Thursday, May 19, 2016

EgyptAir: More pain for Egypt, more embarrassment for government

Karim Traboulsi


Analysis: What will be the implications of the crash of EgyptAir flight MS804 for the country's economy, reputation and the credibility of its regime?
With the reported crash of EgyptAir flight MS804 off the Greek coast, with the presumed death of of all 66 on board, the embattled nation should expect more difficulties for its aviation industry and tourism sector, as well as its reputation and political credibility, including that of its authoritarian president Abdel-Fattah al-Sisi, analysts have remarked.

This the third high-profile aviation incident related to Egypt since a Russian airliner blew up over Sinai in October 2015; Russia and Western governments have said the plane was probably brought down by a bomb, and the Islamic State militant group claimed it had smuggled an explosive device hidden in a soft drinks can on board.

And it is the second involving EgyptAir, since the hijacking of an internal flight which was forced to land in Cyprus in March. That EgyptAir plane was flying from Alexandria to Cairo, before a man - with what authorities said was a fake suicide belt - forced the pilot to make a detour.

Thursday's crash could have been caused by a terrorist act, according to suggestions from French and Egyptian officials and independent experts.
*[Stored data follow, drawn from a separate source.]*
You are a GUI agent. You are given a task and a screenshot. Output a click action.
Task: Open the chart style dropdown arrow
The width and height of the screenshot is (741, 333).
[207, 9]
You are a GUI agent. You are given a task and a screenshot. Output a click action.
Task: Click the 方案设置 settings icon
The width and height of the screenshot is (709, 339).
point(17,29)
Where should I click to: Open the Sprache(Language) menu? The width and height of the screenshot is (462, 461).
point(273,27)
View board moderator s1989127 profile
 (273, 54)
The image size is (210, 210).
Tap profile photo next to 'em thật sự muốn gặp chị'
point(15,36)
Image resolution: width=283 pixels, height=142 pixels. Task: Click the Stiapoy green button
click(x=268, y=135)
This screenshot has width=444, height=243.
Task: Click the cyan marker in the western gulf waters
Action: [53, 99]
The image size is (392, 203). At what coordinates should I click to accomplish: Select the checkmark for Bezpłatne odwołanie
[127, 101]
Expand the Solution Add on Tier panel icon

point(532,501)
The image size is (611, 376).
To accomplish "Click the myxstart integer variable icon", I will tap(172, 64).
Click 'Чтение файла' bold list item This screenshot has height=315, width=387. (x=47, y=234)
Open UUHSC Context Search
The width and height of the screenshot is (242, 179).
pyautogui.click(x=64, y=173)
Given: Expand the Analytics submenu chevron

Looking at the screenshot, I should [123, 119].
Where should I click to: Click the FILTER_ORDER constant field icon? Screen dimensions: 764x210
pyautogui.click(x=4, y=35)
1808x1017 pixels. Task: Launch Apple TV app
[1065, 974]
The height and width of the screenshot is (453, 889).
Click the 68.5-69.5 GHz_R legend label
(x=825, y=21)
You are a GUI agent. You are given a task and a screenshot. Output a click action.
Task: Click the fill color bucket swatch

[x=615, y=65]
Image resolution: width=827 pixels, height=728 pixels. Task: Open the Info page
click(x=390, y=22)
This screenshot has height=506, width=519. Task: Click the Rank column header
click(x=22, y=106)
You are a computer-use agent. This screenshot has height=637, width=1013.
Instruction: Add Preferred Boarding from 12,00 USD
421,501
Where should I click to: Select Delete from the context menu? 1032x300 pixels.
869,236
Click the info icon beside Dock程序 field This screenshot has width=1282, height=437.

But whether or not it is found to be the cause of Thursday morning's crash, EgyptAir, the state-owned national carrier, will face further scrutiny over its safety record.

In November, Russia barred the airline from flying into its airports.
EgyptAir, the state-owned national carrier, will face further scrutiny over its safety record
Since these incidents, there have been reports the carrier's passenger numbers were tanking, with flights often taking off at less than 50 percent capacity, with inevitable implications for its profitability. Thursday's doomed plane had a capacity of 150, but had only 66 passengers on board, including crew and security officers.

Reports of chaos at Cairo airport following the crash underscored the country's lack of preparedness to deal with disasters, even after these series of incidents. Dozens of flights were cancelled, as conflicting statements were made by officials.

Families of the victims, at least 30 of whom were Egyptian nationals, gathered at the airport awaiting clarification over the fate of their relatives.

At least 15 were French, alongside two Iraqi victims and one Briton, though embassy officials have yet to confirm this.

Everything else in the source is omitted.